The two brothers exchanged a glance. I walked farther into the darkened room and took up a position by the window. The room was lighted only by the incremental flashes of neon from a sign hanging just outside the hotel window. Red, white, green…red, white, green….the lights flashed their message.
“Listen you guys,” I started. “I know why you brought me here. Someone has to take the fall. Because there must have been something deep inside you from the very start that let you do this thing, but there’s always been something deep inside me that would never let me do it, – and would never let me be a party to it.”
The brother turned to my client, “Do you have any idea what she is talking about?” he asked.
“Not a clue.”
The neon flashed. We all turned to look out the window. I decided to try again.
“Tell me about it,” I snarled.
The brother broke first.
“We never planned it!” his voice was as shaky as a glass of gin on a teetotaler’s tray. “The guy shows up and says he’s in love with my girl. Wants to marry her! Tells me to bow out of the picture.”
My client interrupted with a cough. “The guy shows up half an hour early and brings a gun with him,” he says. He gives me a look.

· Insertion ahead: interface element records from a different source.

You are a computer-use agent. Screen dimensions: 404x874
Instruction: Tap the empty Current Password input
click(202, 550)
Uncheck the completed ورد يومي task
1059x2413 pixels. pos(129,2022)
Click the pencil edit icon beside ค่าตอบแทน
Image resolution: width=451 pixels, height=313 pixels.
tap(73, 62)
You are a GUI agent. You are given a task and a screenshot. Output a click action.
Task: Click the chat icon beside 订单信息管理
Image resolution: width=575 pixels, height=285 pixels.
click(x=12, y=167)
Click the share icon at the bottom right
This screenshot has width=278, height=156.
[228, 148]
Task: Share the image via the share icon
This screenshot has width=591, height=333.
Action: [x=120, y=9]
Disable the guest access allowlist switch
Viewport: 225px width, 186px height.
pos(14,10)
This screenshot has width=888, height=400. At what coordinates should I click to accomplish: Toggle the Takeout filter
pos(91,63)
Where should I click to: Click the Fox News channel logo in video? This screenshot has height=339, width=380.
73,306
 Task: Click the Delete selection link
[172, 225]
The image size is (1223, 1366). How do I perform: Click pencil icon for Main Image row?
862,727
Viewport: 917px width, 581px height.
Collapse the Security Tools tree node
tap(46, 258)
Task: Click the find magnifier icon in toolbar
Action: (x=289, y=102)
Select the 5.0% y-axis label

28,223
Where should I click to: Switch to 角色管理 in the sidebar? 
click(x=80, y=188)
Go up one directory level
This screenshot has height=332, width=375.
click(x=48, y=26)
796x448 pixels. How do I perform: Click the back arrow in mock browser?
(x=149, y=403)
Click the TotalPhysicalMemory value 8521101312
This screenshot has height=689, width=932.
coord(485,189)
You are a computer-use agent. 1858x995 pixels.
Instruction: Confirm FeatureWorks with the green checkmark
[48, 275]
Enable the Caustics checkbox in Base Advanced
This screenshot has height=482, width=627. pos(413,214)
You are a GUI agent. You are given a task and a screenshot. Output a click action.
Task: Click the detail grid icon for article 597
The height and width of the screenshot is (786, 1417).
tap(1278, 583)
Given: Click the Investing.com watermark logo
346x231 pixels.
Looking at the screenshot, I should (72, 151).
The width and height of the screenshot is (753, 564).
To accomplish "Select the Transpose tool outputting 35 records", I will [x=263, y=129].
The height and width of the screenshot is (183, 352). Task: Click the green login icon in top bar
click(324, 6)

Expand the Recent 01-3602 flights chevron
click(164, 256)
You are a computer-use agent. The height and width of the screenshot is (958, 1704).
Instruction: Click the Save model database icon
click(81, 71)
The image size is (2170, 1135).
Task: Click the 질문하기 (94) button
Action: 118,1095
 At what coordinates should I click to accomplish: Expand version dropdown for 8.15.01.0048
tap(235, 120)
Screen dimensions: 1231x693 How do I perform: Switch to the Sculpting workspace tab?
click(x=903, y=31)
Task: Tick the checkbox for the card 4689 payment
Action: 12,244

“What do you mean early?” the brother asked. I cut him off.
“So what did you tell the swell? You bow out on your girl?”
“Hell, no! I told him to get lost, that I loved her and if anybody was marrying her it wasn’t going to be him!”
I looked at my client and nodded. “So he bought it,” I said.
“Yeah but, then the guy pulled a gun. We didn’t talk about guns so I told him to put it away.” The client wiped a hand over his face which was sweating like a pig on safari.
“So I jumped him,” the brother said. “Tried to get it away from him.”
“Then I jumped both of them – I didn’t plan for anyone to get hurt,” my client said. “The gun went off – damn fool had even loaded it! He went down, dropped dead on that spot,” he said pointing to the bloodstain.
“Where is he now?” I asked
“Closet.”
I opened the closet door and peeked in. He was lying in a fetal position, still clutching the gun with both hands. Dead as a door nail, all right.
I looked back at the brothers. They were arguing in whispers. I guessed the jig was up.
“Either one of you touch the gun?” I asked.
“No – I had him in a stranglehold and genius here tackled both of us.”
“So now what?” my client asked.
“Now we leave.”
“That’s it?”
“That’s it. It was an accident – no need to be part of it, that just gets messy.”
I started for the hallway. “Leave separately. Unseen by management – don’t walk out through the lobby. And for Christ’s sake don’t tell anybody about this!”
At the door I paused.
“One more piece of advice, gents. Don’t meddle with romance – it never works out.” I looked at the brother. “And if you really love her – marry the dame.”
The stairwell was right around the corner. The window on the landing looked out over the neon sign. Red, white, green.
I wondered if I would still get paid.